I have even earlier memories of my joy and delight where glass is concerned.
My family moved quite a lot and one of the houses we lived in for a short time near the Pennine hills in England, before we crossed the pond to Africa, had the most spectacular stained glass arched window. It reached from the cellar to the fourth storey attic and when the sun hit it, it cast the most beautiful colours down the stairs and hall ways. At only seven years old, I can remember being awestruck on more than one occasion when I saw the light dancing and bathing everything, including me, with the most glorious rainbow of colours.
As a designer I love to produce original one of a kind pieces of art work and over the years I have tried every craft that has been available to me, but never found anything that truly fulfilled the thing that I was obviously looking for. I came close once with pottery. The way glazes melt under extreme heat fascinates me and with my wheel and kiln, I have made many a pot that has had an amazing finish to it, but even that did not hit the spot, so to speak.

Five years ago on the 14th of February, having spent many years making jewellery, I decided to go for broke and set up “The Bead Bounty”. The concept was to bring glass beads, bead making products and handcrafted designer jewellery to the public. After a short time I became frustrated by the lack of quality and the fact that the beads were mass-produced and too commonly available. I decided to do something about it and learned the art of Lamp work bead making. The skills I had acquired over the years helped and once I bought the equipment I needed, I started to produce good quality beads I could put my own designs into. I had finally found the thing I had been looking for.
I was now able to offer my customers one off, good quality originals, that only they could own. A whole new world opened up.

I started to receive orders for bespoke pieces of jewellery.

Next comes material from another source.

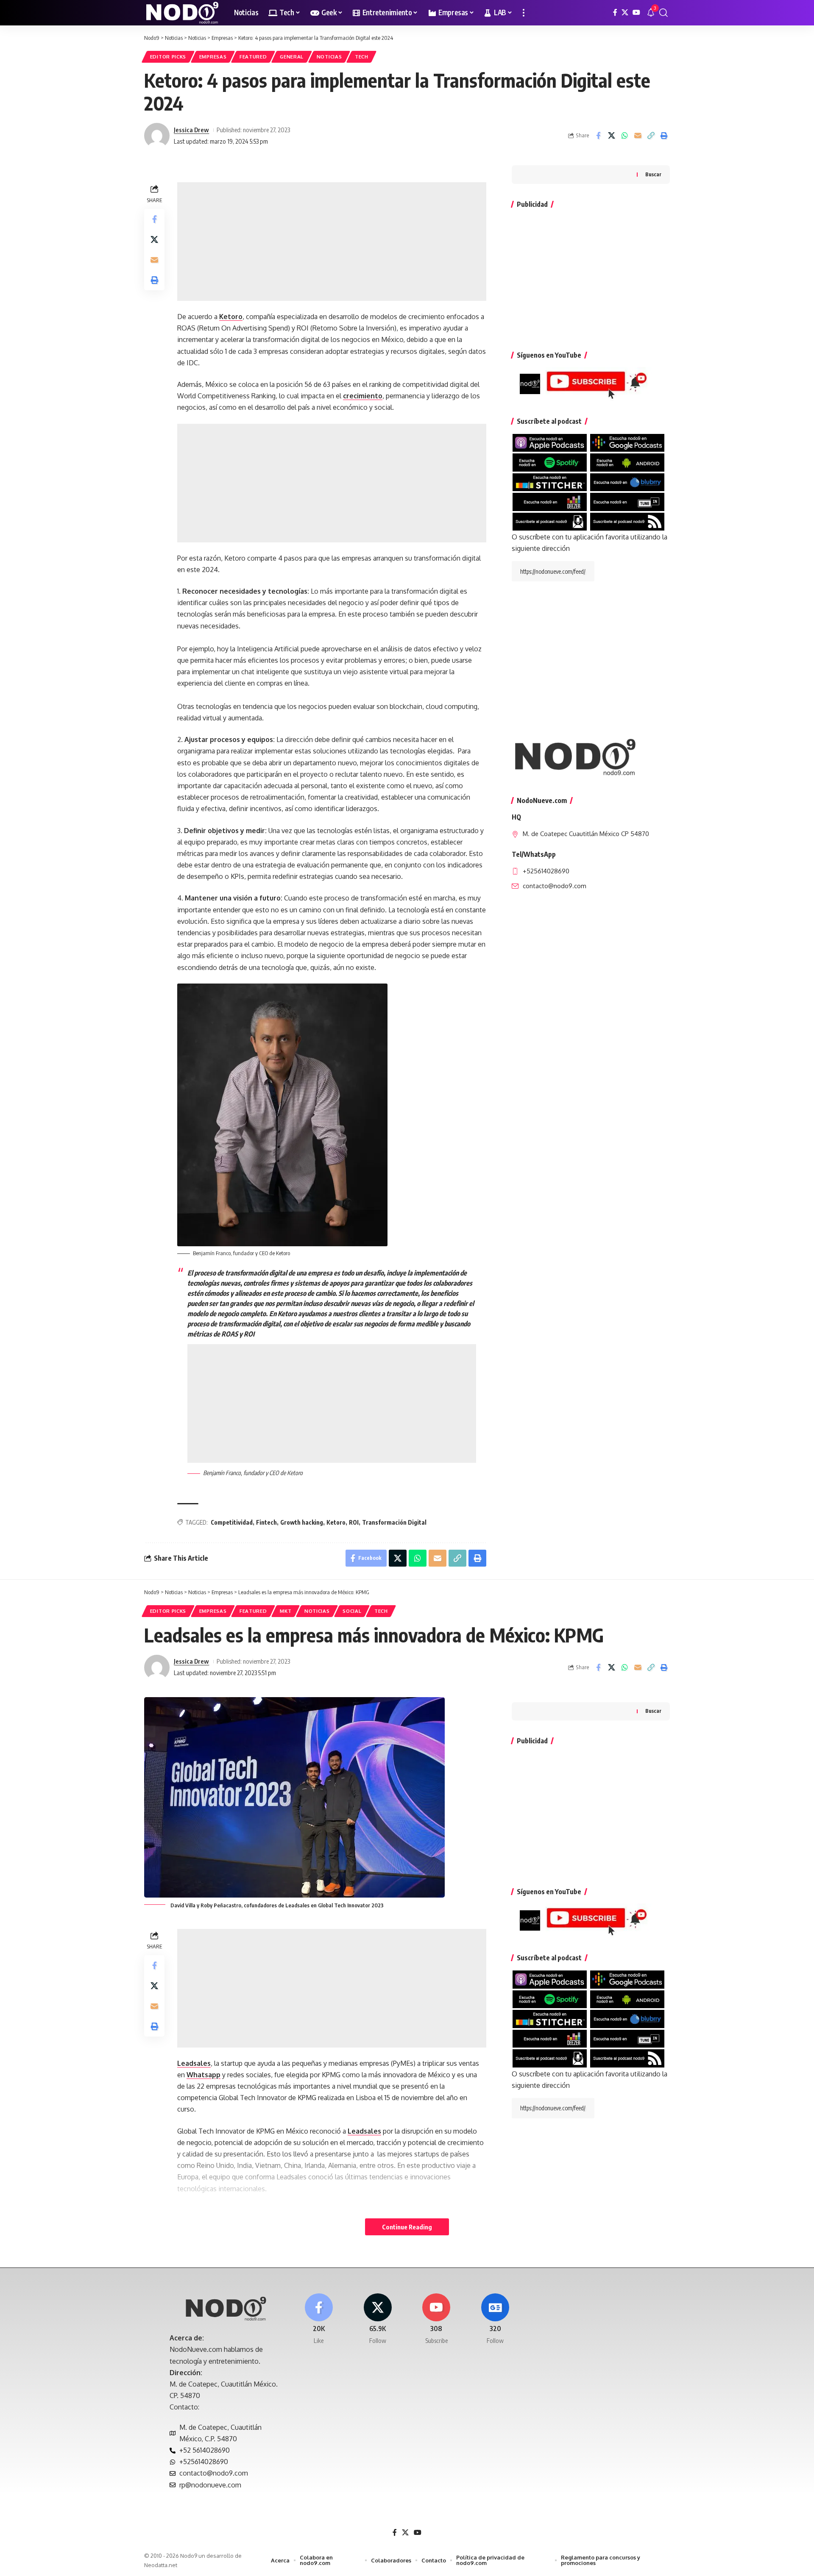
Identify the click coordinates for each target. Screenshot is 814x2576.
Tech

One customer saw the beads on a bracelet I had made and ordered a large Hole European style bead for a silver bracelet in that design.
I have had Order requests for jewellery to go with prom, wedding and special occasion dresses.

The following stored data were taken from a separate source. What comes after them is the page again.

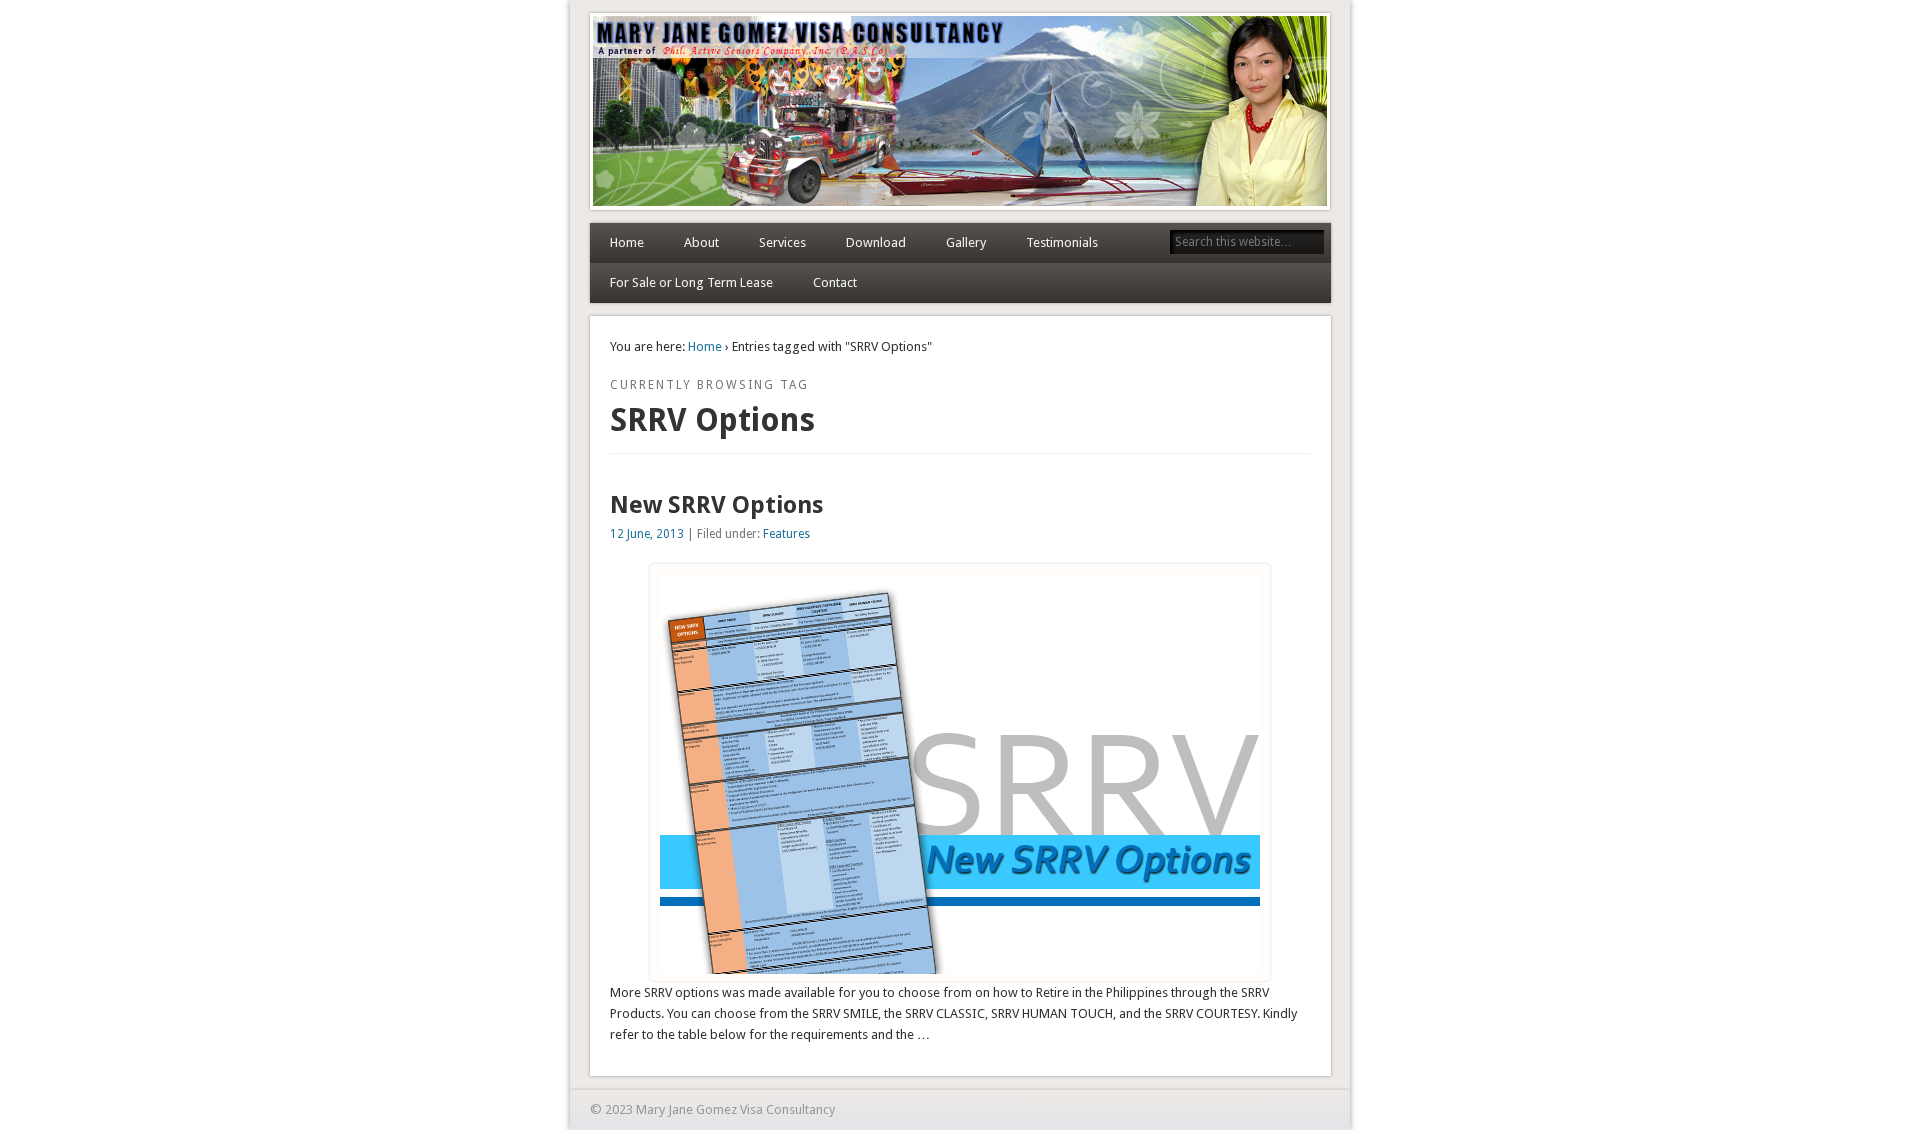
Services (782, 242)
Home (627, 242)
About (701, 242)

One lady even requested a bracelet to match her team colour at school. One of the pieces I am currently working on is a child’s bracelet with pink and blue beads. The mother wants her daughter to have a keepsake that she can treasure forever and that will be unique to her.


The beauty of Lamp Work is that I can produce, within reason, any style or colour of bead that is requested.

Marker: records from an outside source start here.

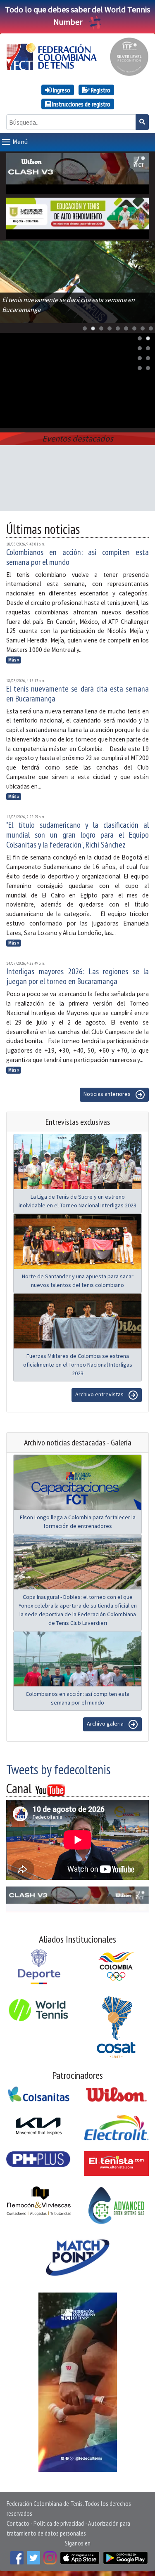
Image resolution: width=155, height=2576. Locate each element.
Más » (13, 660)
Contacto (18, 2523)
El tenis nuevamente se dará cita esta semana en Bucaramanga (77, 693)
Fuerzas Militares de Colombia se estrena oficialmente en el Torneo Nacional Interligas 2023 (77, 1364)
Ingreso (61, 90)
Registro (100, 90)
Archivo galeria (106, 1723)
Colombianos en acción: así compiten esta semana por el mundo (77, 557)
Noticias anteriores (107, 1094)
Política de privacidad (58, 2523)
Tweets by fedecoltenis (58, 1769)
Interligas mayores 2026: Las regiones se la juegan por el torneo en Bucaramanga (77, 976)
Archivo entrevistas (100, 1394)
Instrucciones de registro (80, 104)
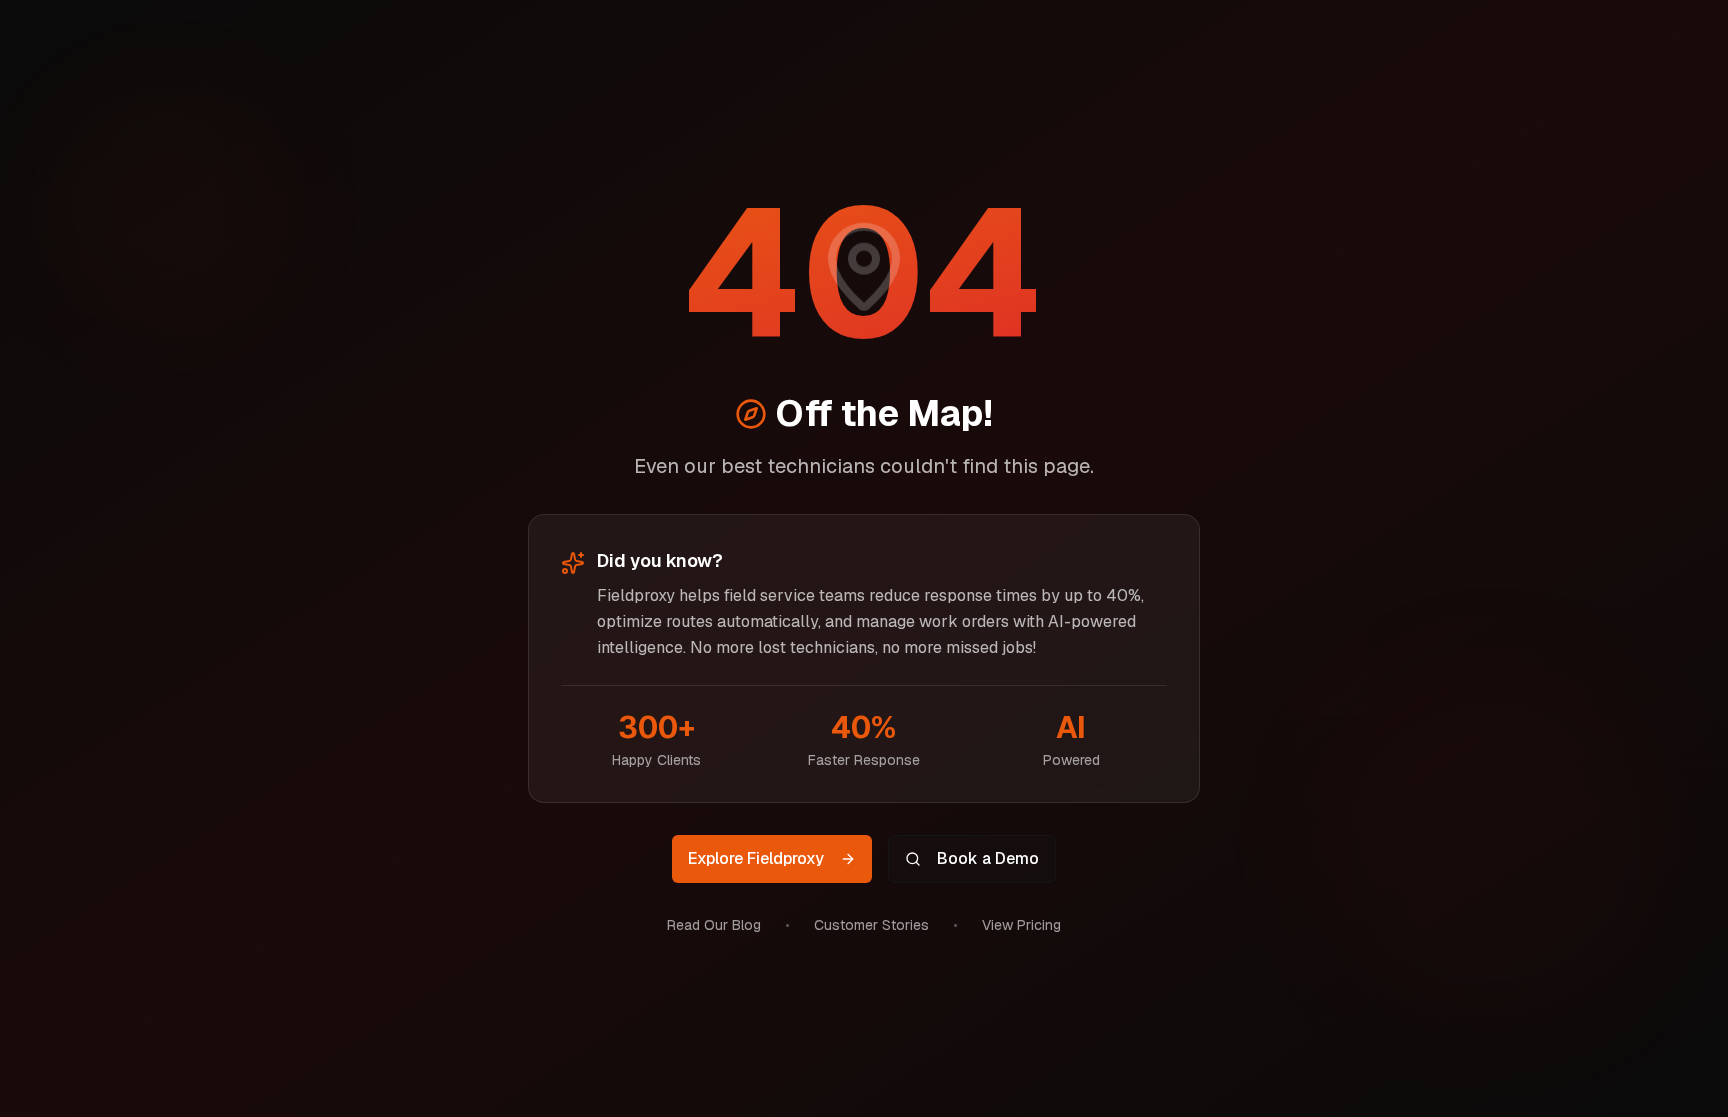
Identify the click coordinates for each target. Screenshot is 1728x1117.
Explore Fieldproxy (756, 858)
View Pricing (1021, 925)
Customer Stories (871, 925)
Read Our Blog (714, 925)
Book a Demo (988, 858)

One of the most exciting requests I have had was to make a full range of jewellery for a local museum, to accompany an exhibit that they were about to put on show. A Saxon Princesses grave had been un-earthed at Loftus in North Yorkshire and was the first Saxon Royalty to be found in England. The museum wanted to have jewellery to sell to mirror the colours of the main gold and garnet pendant that had been found in the dig.
I produced many pieces of jewellery for the museum and named it “The Princess Collection” as my name means Princess.
I never know from one day to the next what exciting ideas my customers will come up with and ask me to produce for them. That is one of the true pleasures of my job.
As well as making the beads into jewellery I also produce beads for the customer to make into their very own one of a kind pieces.

Which ever pieces I sell, be it ready made jewellery, bespoke items or loose beads, I feel greatly privileged that people part with hard earned cash to purchase my products.
There is no feeling like it and I would like to thank customers past, present and future for their appreciation of just what an amazing art lamp work is.
It is a joy when people understand that they are purchasing something truly unique.